Back at the very start of this year’s baseball season, I posted an item to the blog examining my experiences as a Cubs fan and the prospects for the 2007 season, and wondering whether it might somehow be possible to insure against heartbreak.
Now, here we are several months on, and the Cubs have actually made themselves look like contenders in the National League’s Central Division. Well, at least until they actually moved into a tie for first place a couple of nights ago, since which time timely hitting seems to have been in short supply and a couple of our relief pitchers have offered ill-timed meltdowns.
This all comes, of course, as the Cubs approach the centennial of their 1908 World Series championship–the team’s last–and with its current owner, Tribune Co., preparing to sell the club at season’s end, possibly to an investor group led by private equity fund head John Canning and including, according to a story in yesterday’s Chicago Tribune, Aon Corp.’s Patrick G. Ryan.

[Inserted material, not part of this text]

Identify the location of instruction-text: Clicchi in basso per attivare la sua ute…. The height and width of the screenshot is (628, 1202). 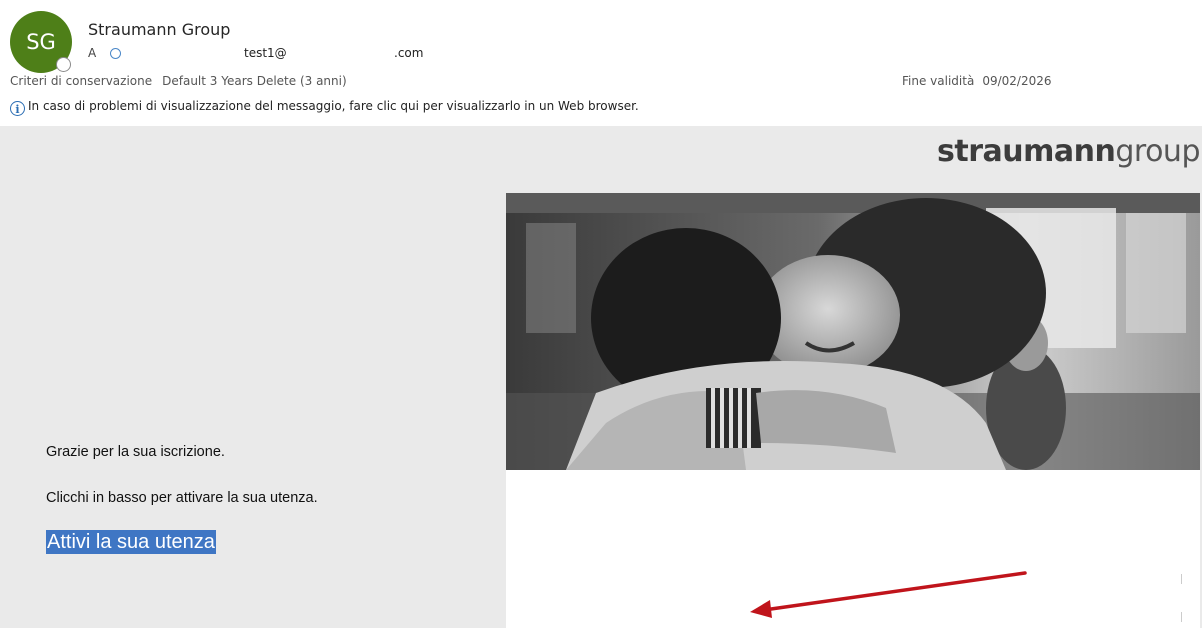
(182, 498).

But, as the Cubs and the team’s fans move toward the century mark of their title drought and anticipation mounts about who next will own the historic franchise, it’s August and the Cubs are at least making a show of being in contention. And, lo and behold, Kerry Wood was activated from the disabled list today, taking a relief pitching spot in the Cubs bullpen.
I’m actually pulling for the much injured Wood nearly as much as the Cubs themselves, and tire of those who make it sound as though his injury history and consequent failure to meet his early potential reflect some sort of personal character flaw. The New York Times ran a great piece on Wood, his injuries and his effort to make it back to the majors a couple of months back, and I would think even if you weren’t a Cub fan, reading it would prompt you to wish Kerry luck.
Anyway, aside from the Cubs’ thumping by the Mets today, which left the Cubs a half game behind the Milwaukee Brewers in the N.L. Central as I write this post, there seems to be reason for optimism on Chicago’s North Side. But experience tells me to guard against what former Fed Chairman Alan Greenspan would no doubt refer to as “irrational exuberance.”
So, is there any insurance industry connection in this post? It’s tenuous at best, I’ll admit. Good underwriting and risk management involve understanding experience and history, right? So with that in mind, I’m trying to do the best I can in managing my emotional exposure as this Cubs season moves forward, understanding from experience the risk I’m taking on.